4. The information handling system of claim 3, wherein the related inputs include at least one of related application variable inputs, related hardware parameter inputs, and power range inputs.

5. The information handling system of claim 1, wherein in defining the first grouping, the processor is further configured to apply at least one of a Bayesian analysis, a conditional analysis, an absolute probability analysis, and a contingency grouping analysis to the inputs.

6. The information handling system of claim 1, wherein determining the first number of inference stages is based on the first grouping.

7. The information handling system of claim 1, wherein the first number of inference stages is at least two inference stages.

8. The information handling system of claim 1, wherein the first number of inference stages is not more than three inference stages.

9. The information handling system of claim 1, wherein each of the first number of inference stages applies an artificial intelligence/machine learning (AI/ML) model.

10. The information handling system of claim 8, wherein the AI/ML model includes at least one of a regression model, a decision tree model, a support vector means model, a Naïve Bayes model, a K-nearest neighbors model, a K-means model, a random forest model, a dimensional reduction model, and a gradient boosting model.

11. A method, comprising:

defining, by a processor, a first grouping of inputs to a first inference model;

determining a first number of inference stages for the first inference model;

calculating an accuracy of an output of the first inference model;

comparing the accuracy with a threshold accuracy; and

when the accuracy is within the threshold accuracy, loading the first inference model to a plurality of computing devices.

12. The method of claim 11, wherein, when the accuracy is not within the threshold accuracy the method further comprises:

defining a second grouping of the inputs to a second inference model;

determining a second number of inference stages for the second inference model;

calculating the accuracy of an output of the second inference model;

comparing the accuracy with the threshold accuracy; and

when the accuracy is within the threshold accuracy, loading the second inference model to the plurality of computing devices.

13. The method of claim 11, wherein in defining the first grouping, the method further comprises determining that the inputs in each of a sub-group of the first grouping are related inputs.

14. The method of claim 13, wherein the related inputs include at least one of related application variable inputs, related hardware parameter inputs, and power range inputs.

15. The method of claim 11, wherein in defining the first grouping, the method further comprises applying at least one of a Bayesian analysis, a conditional analysis, an absolute probability analysis, and a contingency grouping analysis to the inputs.

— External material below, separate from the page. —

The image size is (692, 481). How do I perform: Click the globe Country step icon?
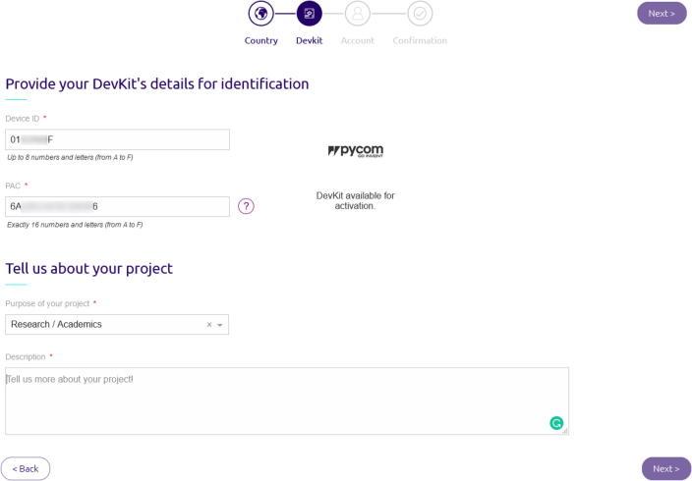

16. The method of claim 11, wherein determining the first number of inference stages is based on the first grouping.

17. The method of claim 11, wherein the first number of inference stages is at least two inference stages.

18. The method of claim 11, wherein the first number of inference stages is not more than three inference stages.

19. The method of claim 11, wherein each of the first number of inference stages applies an artificial intelligence/machine learning (AI/ML) model, including at least one of a regression model, a decision tree model, a support vector means model, a Naïve Bayes model, a K-nearest neighbors model, a K-means model, a random forest model, a dimensional reduction model, and a gradient boosting model.

20. An information handling system, comprising:

a memory device to store code; and

a processor configured to execute code to:

define a grouping of related inputs to an inference model, wherein the related inputs include at least one of related application variable inputs, related hardware parameter inputs, and power range inputs;

determine a number of inference stages for the inference model based on the grouping of inputs;

calculate an accuracy of an output of the inference model;

compare the accuracy with a threshold accuracy; and

when the accuracy is within the threshold accuracy, load the inference model to a plurality of computing devices.